Getting sensitive with African clawed frogs

Professor David Heathcote sticks his hand into the space-age looking tanks holding a collection of Xenopus laevis – African clawed frogs.  Photos by Kenny Yoo. View a slide show
Professor David Heathcote sticks his hand into the space-age looking tanks holding a collection of Xenopus laevis – African clawed frogs. Photos by Kenny Yoo. View a slide show about Heathcote’s lab

In David Heathcote’s lab, an African clawed frog that was the first vertebrate to be cloned is helping uncover the details of how our human senses develop.

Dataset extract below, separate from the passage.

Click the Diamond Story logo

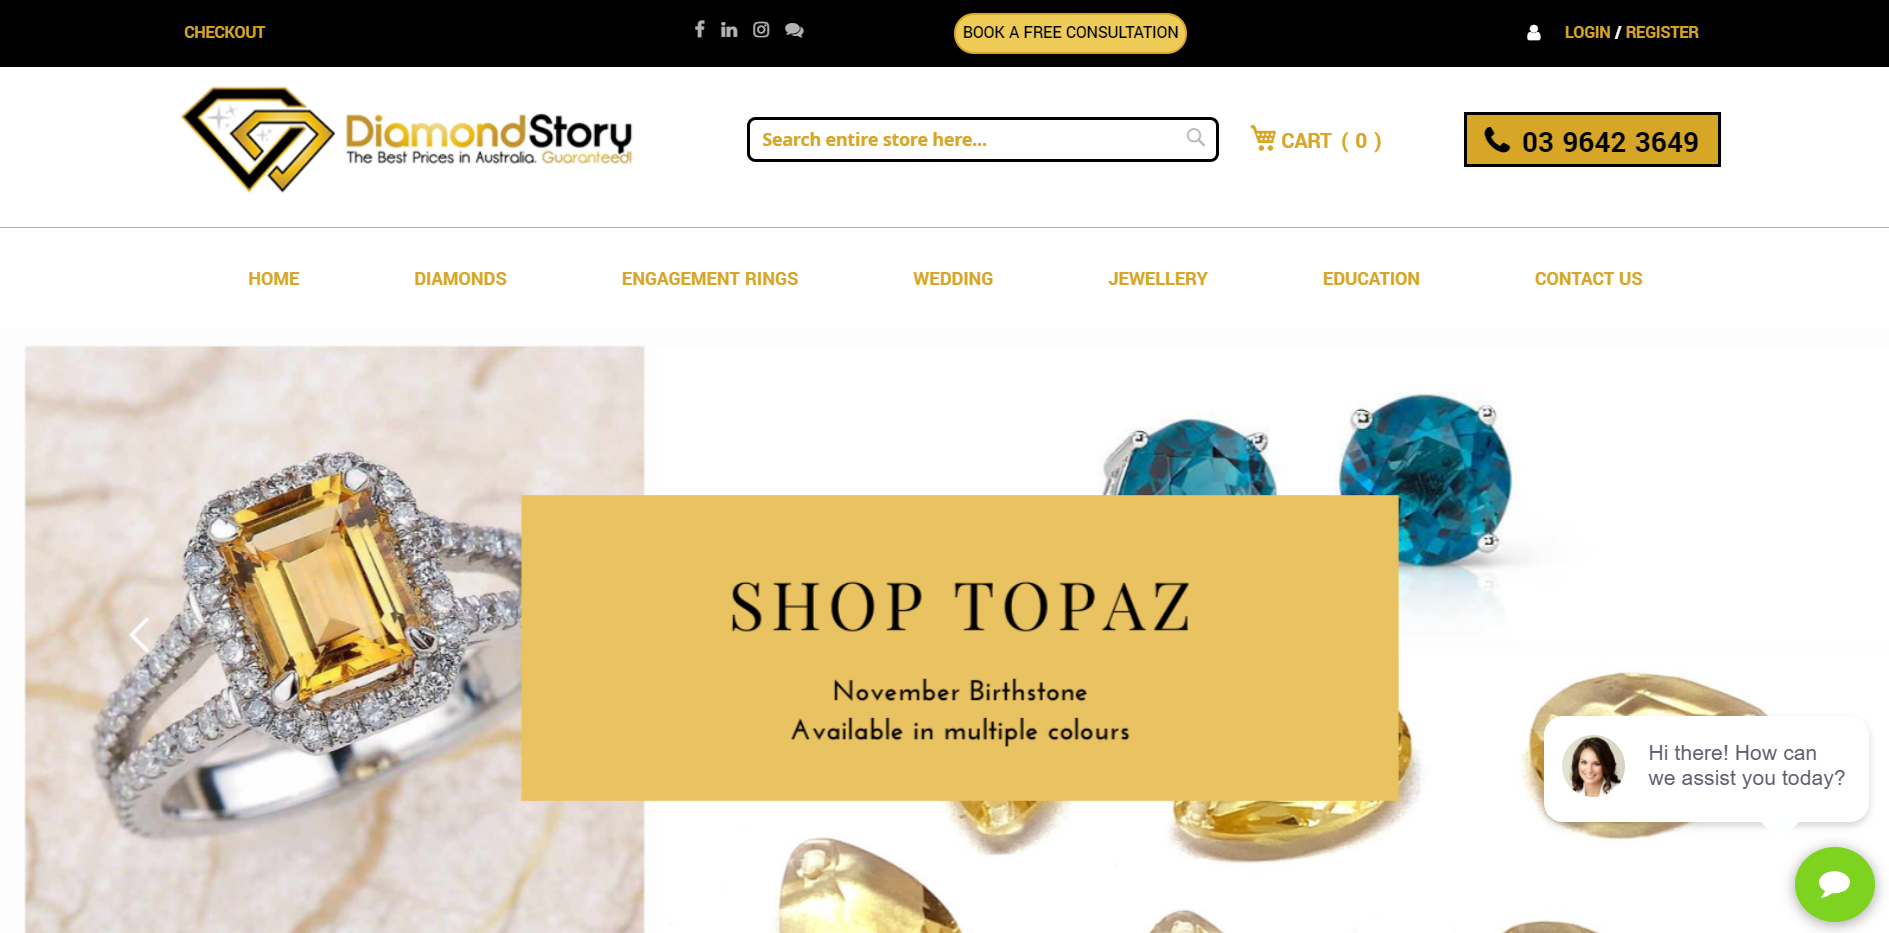point(407,139)
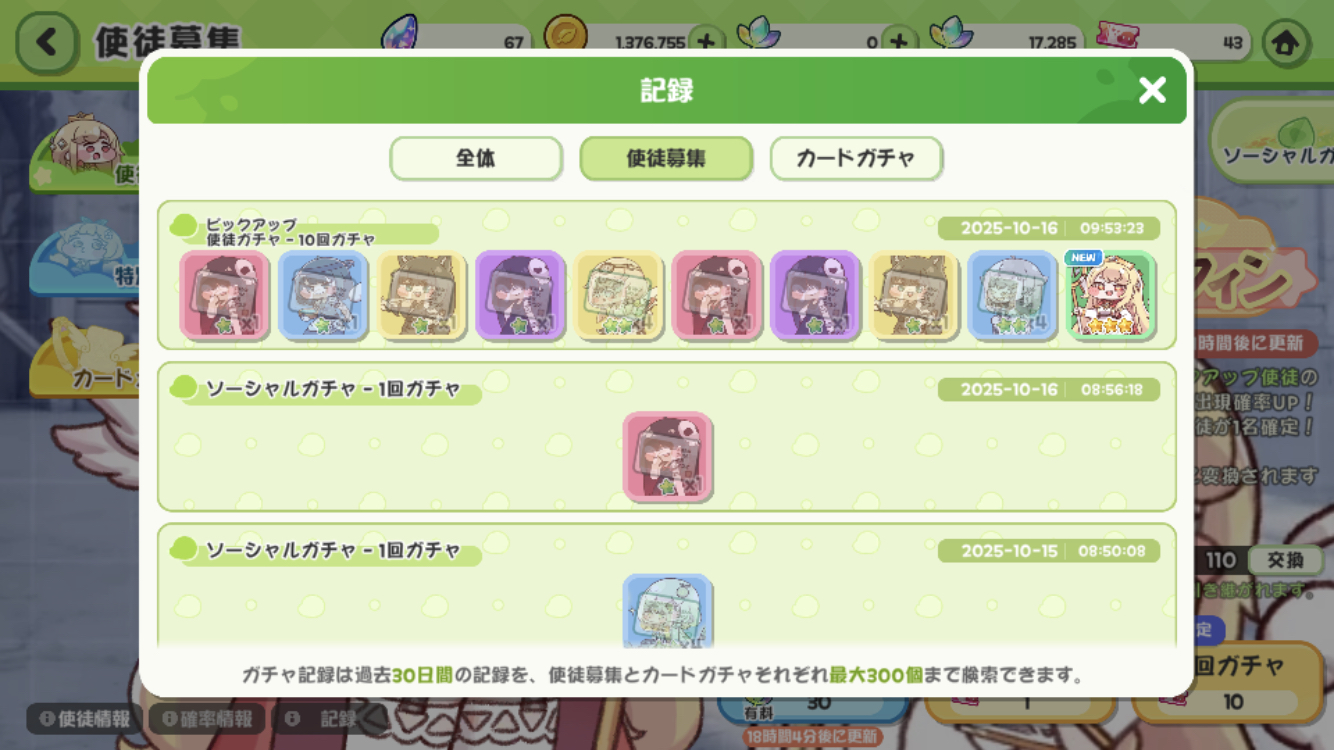Close the 記録 dialog with X
This screenshot has width=1334, height=750.
1152,91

Graduate student Peter Feuk prepares vials of seminal fluid to fertilize frog eggs.
Graduate student Peter Feuk prepares vials of seminal fluid to fertilize frog eggs.

Heathcote, a professor of biological sciences, and graduate student Peter Feuk, are investigating a recent discovery that showed the frog’s skin produces the neurotransmitter serotonin for a short time early in development – just when neurons involved in the sense of touch are growing to the skin.

The researchers want to know whether the serotonin guides or enhances this process.

Understanding the origins of the sense of touch becomes pretty important when you consider that these are the first sensory neurons to develop in the animal and that they help mediate its hatching response.

This kind of research, says Heathcote, illustrates that, even before birth, organisms, including humans, have functional circuits of neurons that mediate specific behaviors.